Image showing a Edison Motors truck in action.
Edison Motors’ first truck, Topsy, hauls logs on a jobsite. Designed in Onshape, it features a fully integrated powertrain with e-axles and a large battery bank.

On the mechanical side, the team relies heavily on Onshape’s sheet metal modeling to design battery boxes, brackets, and crossmembers for each vehicle.

“Most of our parts are laser-cut, bent, and welded assemblies,” Lafond says. “We can go from model to DXF export to fabrication in a day.”

The team also leverages Onshape’s built-in PDM to manage versioning changes as they scale.

“At first, we were hesitant to use branching because we weren’t familiar with it,” Lafond admits. “But now that our team’s bigger, it’s essential. Someone can work on a subsystem for a week, test it, and merge it without disrupting anyone else’s work.”

Zero IT, Maximum Collaboration

Because Onshape is cloud-native, Edison’s entire workflow runs without the IT burden of local installs or servers. “All we need are laptops and Wi-Fi,” Lafond says. “There’s no PDM setup, no VPN, no administrator needed.”

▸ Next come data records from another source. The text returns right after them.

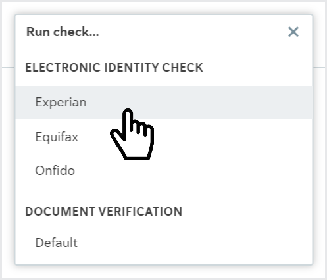Click the Run check… header text
The image size is (327, 280).
point(63,32)
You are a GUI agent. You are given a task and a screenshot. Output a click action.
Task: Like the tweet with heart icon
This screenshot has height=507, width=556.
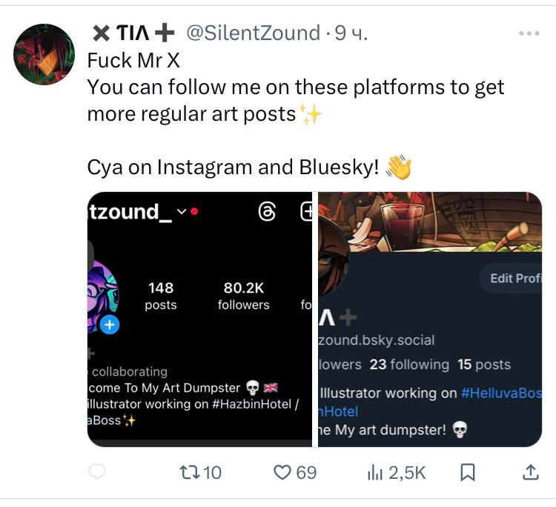(x=282, y=472)
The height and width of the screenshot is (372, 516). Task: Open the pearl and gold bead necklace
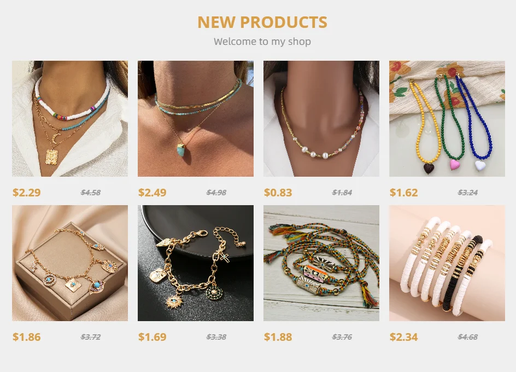coord(321,119)
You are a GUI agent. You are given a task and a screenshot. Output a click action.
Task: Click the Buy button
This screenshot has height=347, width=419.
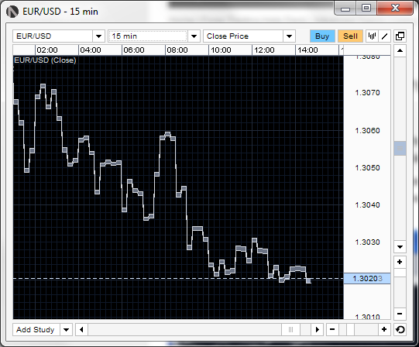point(322,36)
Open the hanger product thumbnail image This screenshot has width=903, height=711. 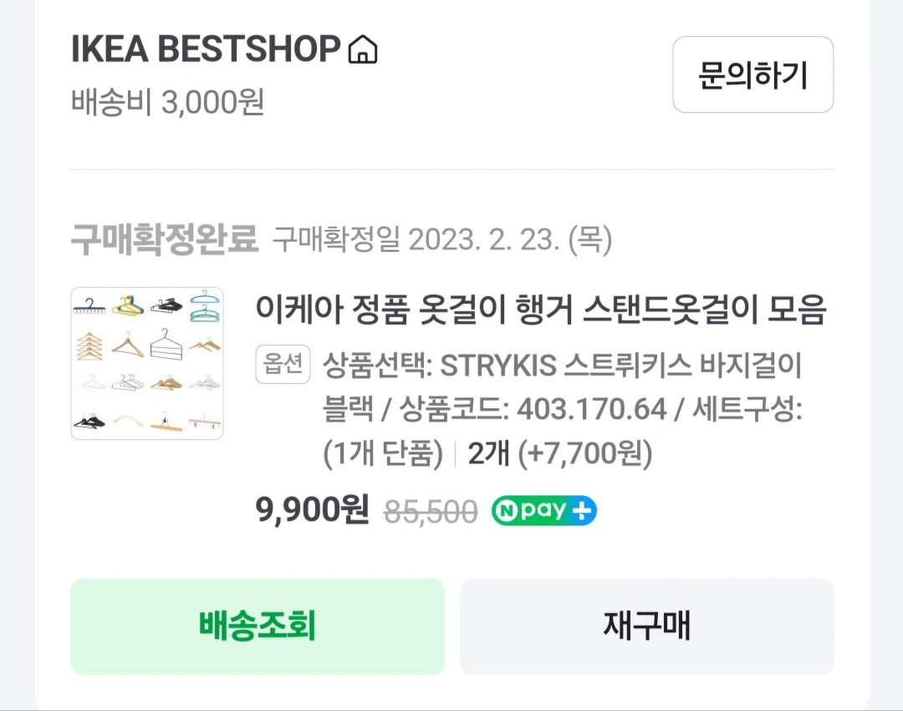tap(147, 363)
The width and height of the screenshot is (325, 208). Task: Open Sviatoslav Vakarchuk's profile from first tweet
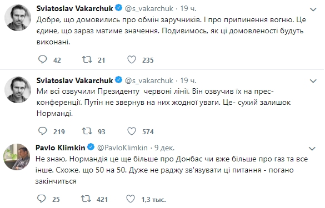pyautogui.click(x=74, y=8)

This allows for faster, clearer communication — closing the gap between engineers and the shop floor.

“Even our mechanics can pull up the 3D models on their phones to check parts or assemblies,” Lafond says. “That’s huge for communication.”

They hope to extend that agility to their growing supplier network.

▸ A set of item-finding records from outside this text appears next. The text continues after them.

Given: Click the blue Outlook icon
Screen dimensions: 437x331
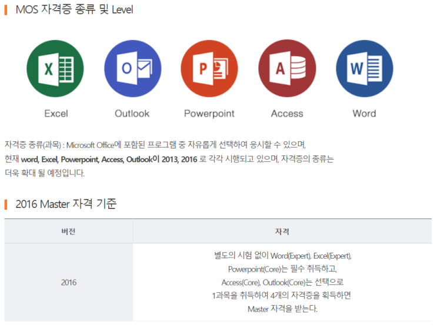Looking at the screenshot, I should point(132,69).
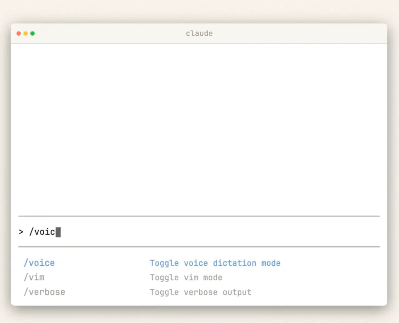Click empty prompt space right of cursor
Image resolution: width=399 pixels, height=323 pixels.
point(217,232)
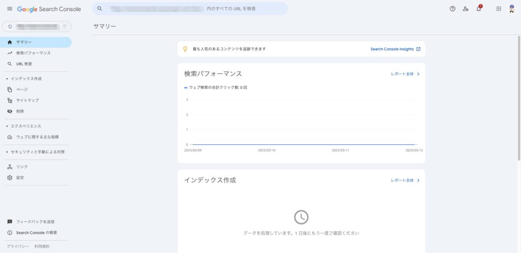Open the account profile avatar

pos(512,9)
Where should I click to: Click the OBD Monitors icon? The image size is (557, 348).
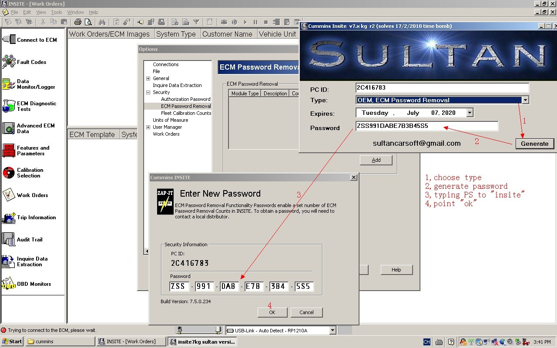[x=9, y=284]
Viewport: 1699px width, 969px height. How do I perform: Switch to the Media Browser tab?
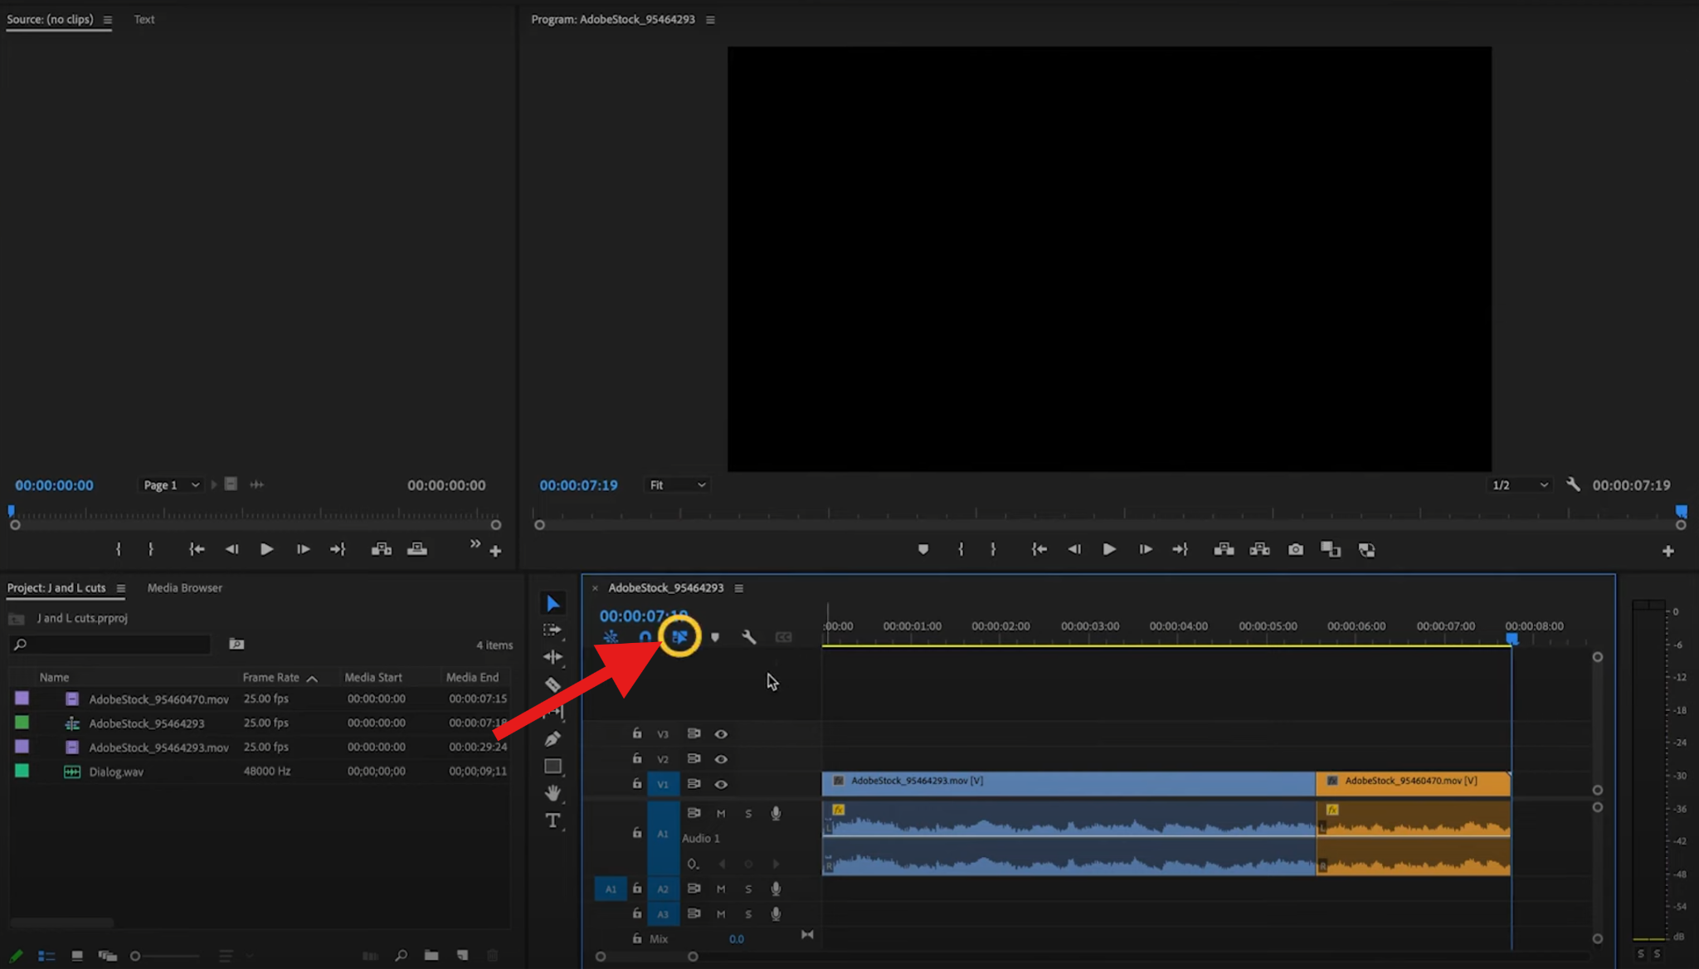coord(184,587)
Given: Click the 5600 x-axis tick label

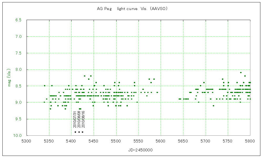Looking at the screenshot, I should coord(161,141).
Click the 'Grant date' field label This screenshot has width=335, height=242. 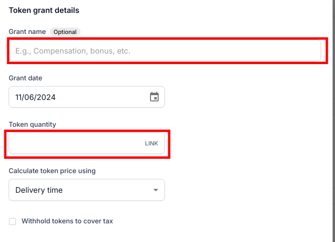click(25, 78)
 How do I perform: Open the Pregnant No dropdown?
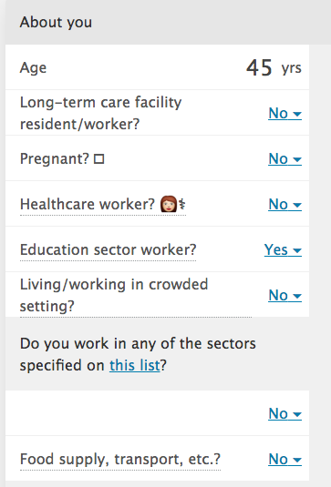[285, 159]
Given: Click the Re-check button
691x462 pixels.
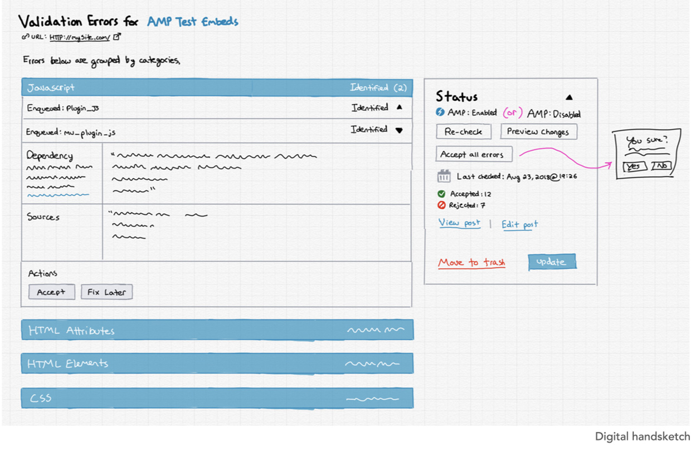Looking at the screenshot, I should coord(463,132).
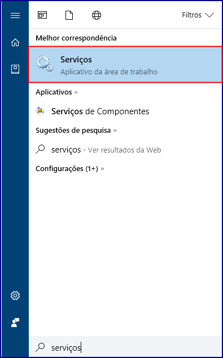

Onshape GUI showing a CAD model of a truck designed by Edison Motors.
A view of Edison Motors’ Topsy design in Onshape. They document the entire building and testing process on their YouTube channel, @EdisonMotors.

“Our goal is to have suppliers viewing our models directly in Onshape,” Lafond says. “Even if they don’t have a license, they can create a free account [with Onshape] and review designs before fabrication. That’ll be a big step forward.”

How Onshape Helps Scale Growth for a Cloud-Native Future

In addition to maintaining fiscal responsibility, the cost savings Onshape affords Edison are helping them scale sustainably.

“Onshape was significantly cheaper than SOLIDWORKS,” Lafond says. “Even as we add more people, the overall cost per user stays low. That makes it easier to scale.”

Image showing a truck designed by Edison Motors in Onshape on the road.
Edison Motors’ Topsy truck features a fully integrated powertrain with 280 KWh batteries and 500 KW of power. Topsy can handle demanding jobsites with high torque and low emissions.

He adds that new hires pick up Onshape “almost immediately.” Most of Edison’s designers are recent graduates, and many are familiar with cloud-native tools from day one. “It’s intuitive, like the Google Docs of CAD,” Lafond says. “There’s no downtime. You just share a folder, and they’re ready to go.”

Electrifying What Others Won’t

Edison Motors’ mission goes beyond building hybrid trucks. It’s about rethinking the economics and engineering of heavy-duty vehicles for the future. And for Lafond, tools like Onshape are key to making that mission a reality.

“We’re designing trucks that the big manufacturers aren’t touching,” he says. “To do that, we need to move fast, collaborate easily, and stay lean. Onshape helps us do all of that.”

With production expanding and new prototypes underway, Edison is proving that the future of electrification isn’t just on the highway; it’s on the job site.